Yeah, and it must have been the "communication arts" majors who started the chants during the game. Communication arts? I think that's something the football players at Ball State major in.

Finally, I think calling the pre-game pep rally a "hate rally" is just a little bit of an overreaction. I'm sure the other harmless signs and comments would never happen at Indiana, Purdue or Duke — esteemed institutions who do no wrong according to Haugh. If he really wanted to get dirt on those schools' fans I'm pretty sure athletic public relations directors and sports information directors aren't the people to call. Ten years from now, I don't think Notre Dame sports information director John Heisler will be very quick to tell reporters how students used to chant "bastard children" at Khalid El-Amin back in 2000. Of course they are going to try to make the program and fans look as clean as possible.
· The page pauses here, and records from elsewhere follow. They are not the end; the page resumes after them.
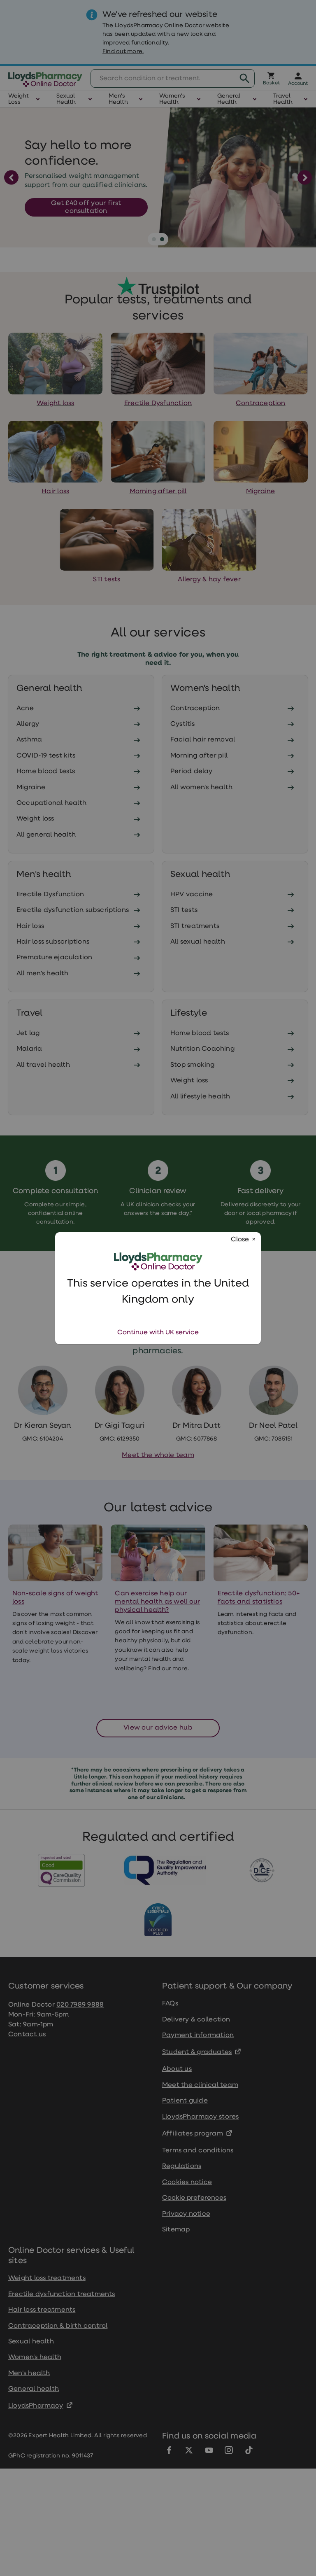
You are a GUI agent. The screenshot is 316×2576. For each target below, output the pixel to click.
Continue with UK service (158, 1332)
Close (240, 1239)
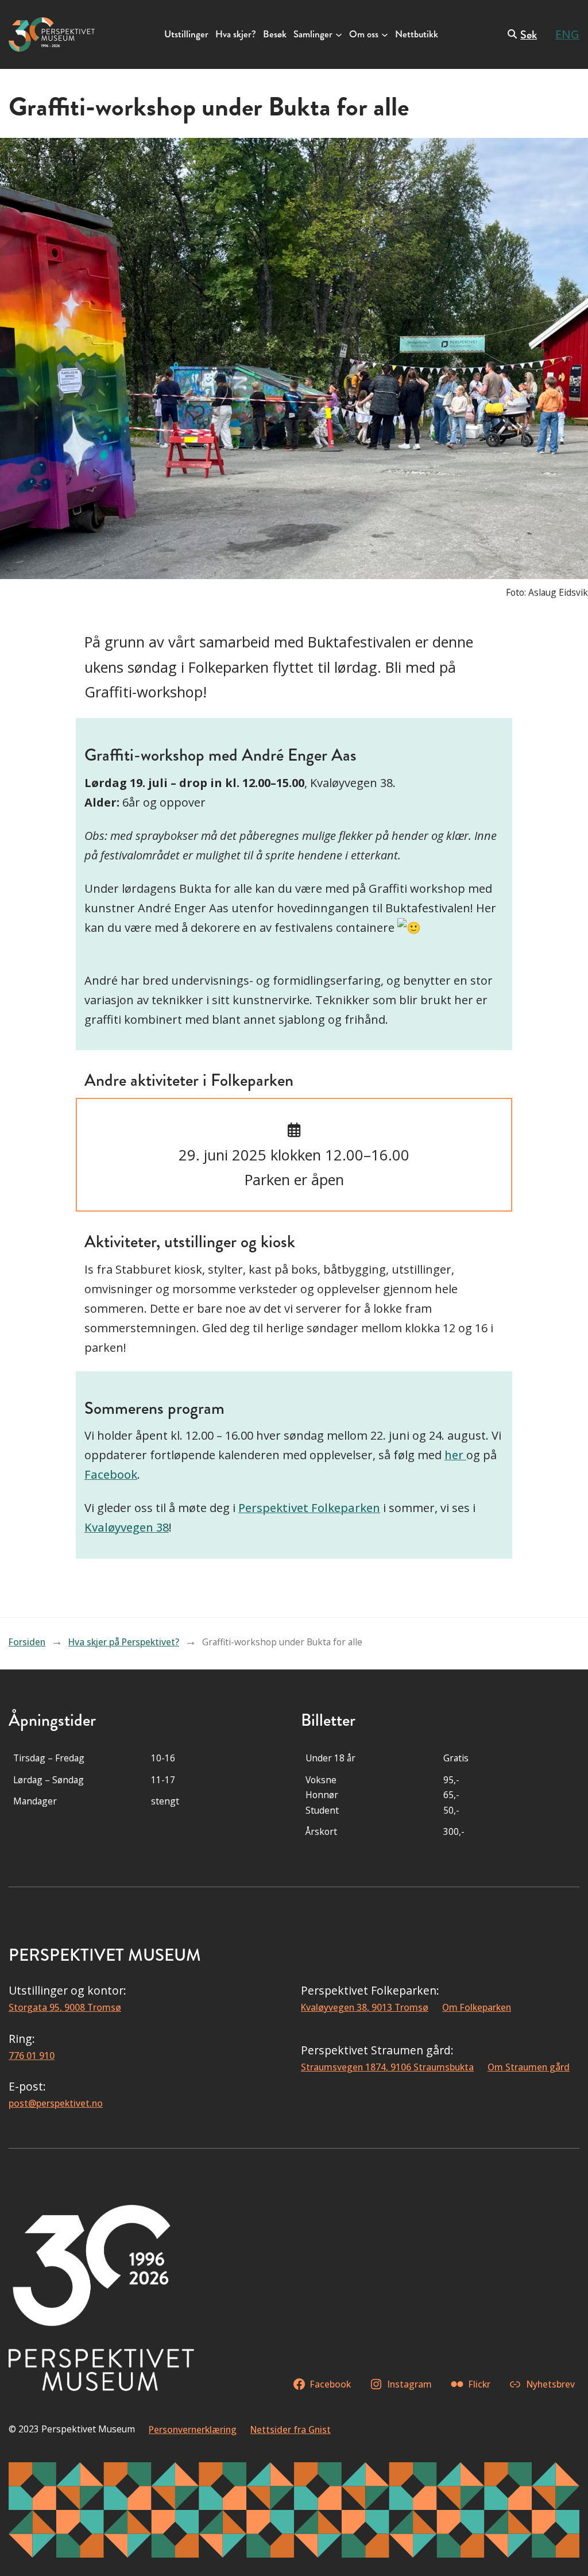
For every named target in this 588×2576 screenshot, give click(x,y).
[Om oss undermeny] (384, 34)
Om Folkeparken (476, 2007)
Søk (528, 34)
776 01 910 (32, 2055)
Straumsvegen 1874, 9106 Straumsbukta (387, 2067)
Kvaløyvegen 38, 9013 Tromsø (364, 2007)
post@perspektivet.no (56, 2103)
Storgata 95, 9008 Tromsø (65, 2007)
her (455, 1455)
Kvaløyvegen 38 (126, 1527)
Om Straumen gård (529, 2067)
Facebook (110, 1474)
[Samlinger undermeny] (338, 34)
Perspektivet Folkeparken (309, 1507)
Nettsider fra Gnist (290, 2429)
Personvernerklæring (193, 2429)
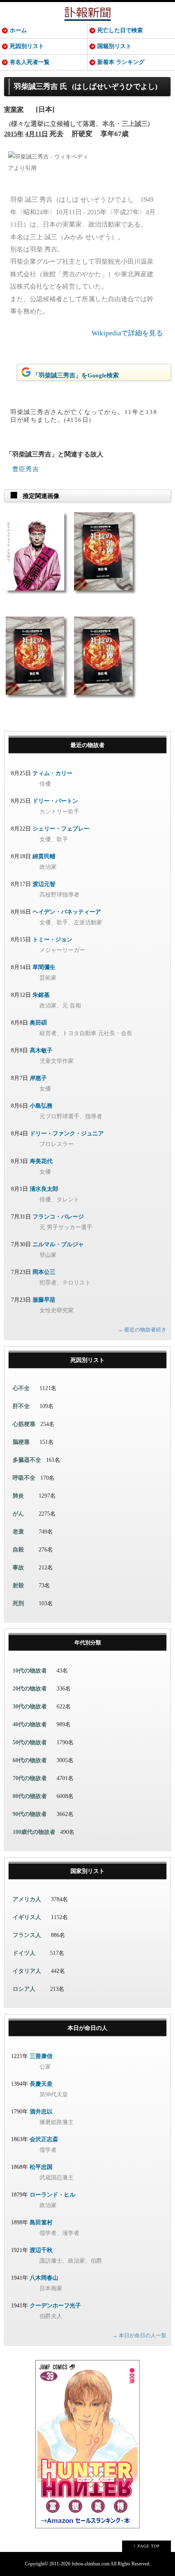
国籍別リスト (114, 46)
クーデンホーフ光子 (55, 2306)
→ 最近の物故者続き (142, 1330)
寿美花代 (41, 1161)
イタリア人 (27, 1971)
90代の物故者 (30, 1814)
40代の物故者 (30, 1724)
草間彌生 (44, 967)
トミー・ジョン (52, 940)
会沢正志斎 (44, 2139)
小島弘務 (41, 1106)
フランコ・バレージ (58, 1217)
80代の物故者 (30, 1796)
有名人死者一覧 (30, 62)
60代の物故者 (30, 1760)
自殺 (18, 1550)
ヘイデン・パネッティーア (67, 912)
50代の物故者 (30, 1742)
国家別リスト (87, 1871)
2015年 (14, 133)
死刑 (18, 1603)
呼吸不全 (24, 1478)
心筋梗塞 (24, 1424)
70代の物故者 (30, 1778)
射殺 (18, 1585)
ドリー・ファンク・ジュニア (67, 1133)
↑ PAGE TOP (146, 2546)
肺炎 (18, 1496)
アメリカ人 (27, 1899)
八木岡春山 (44, 2278)
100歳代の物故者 (34, 1832)
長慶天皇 (41, 2084)
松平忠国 (41, 2167)
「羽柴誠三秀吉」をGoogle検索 (76, 375)
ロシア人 (24, 1989)
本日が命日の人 (87, 2028)
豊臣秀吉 (25, 469)
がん (18, 1514)
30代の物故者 (30, 1706)
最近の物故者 (87, 745)
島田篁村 (41, 2222)
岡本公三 (44, 1272)
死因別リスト (27, 46)
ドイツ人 (24, 1953)
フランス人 (27, 1935)
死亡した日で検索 (120, 30)
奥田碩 (38, 1023)
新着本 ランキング (120, 62)
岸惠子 (38, 1078)
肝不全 (21, 1406)
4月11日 (36, 133)
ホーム (18, 30)
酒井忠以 (41, 2112)
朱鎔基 (41, 995)
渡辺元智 (44, 884)
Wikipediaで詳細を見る (127, 333)
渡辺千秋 (41, 2250)
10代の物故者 (30, 1671)
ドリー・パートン (55, 801)
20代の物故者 (30, 1689)
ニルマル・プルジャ (58, 1244)
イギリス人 (27, 1917)
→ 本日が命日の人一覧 (139, 2335)
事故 (18, 1568)
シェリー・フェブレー (61, 829)
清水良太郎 (44, 1189)
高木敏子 (41, 1050)
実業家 (14, 109)
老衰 (18, 1532)
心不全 (21, 1388)
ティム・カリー (52, 773)
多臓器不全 (27, 1460)
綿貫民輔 (44, 856)
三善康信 (41, 2056)
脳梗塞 (21, 1442)
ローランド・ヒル (52, 2195)
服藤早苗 (44, 1300)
And I would never consider a program with Bobby Knight as a head coach to have a respectable moral standard .

As far as the people who claim that people chanted "Does Allah like Bastard children?" that is too long and therefore pretty much impossible to chant.

Another letter I received was from a woman who had given up hope on Notre Dame as a whole based on the 20 people who decided to create an offensive chant. She had never been to Notre Dame but apparently has now decided to find a new team to support because of the students' behavior at the game. Never mind the countless students who dedicate themselves to volunteering for programs like ACE, Holy Cross Associates, Appalachia Seminar or Urban Plunge. They don't count. It must be those 20 students who establish the moral fabric of this campus. Nice try, but I'm not going to be that ignorant. I am a Notre Dame student. Don't judge me based on what 20 people do at a school of 10,000 students. I'm not a statistics major, but I think that is .2 percent of the campus.

It's a shame that people can be so unreasonable.

The views in this column are those of the author and not necessarily those of The Observer.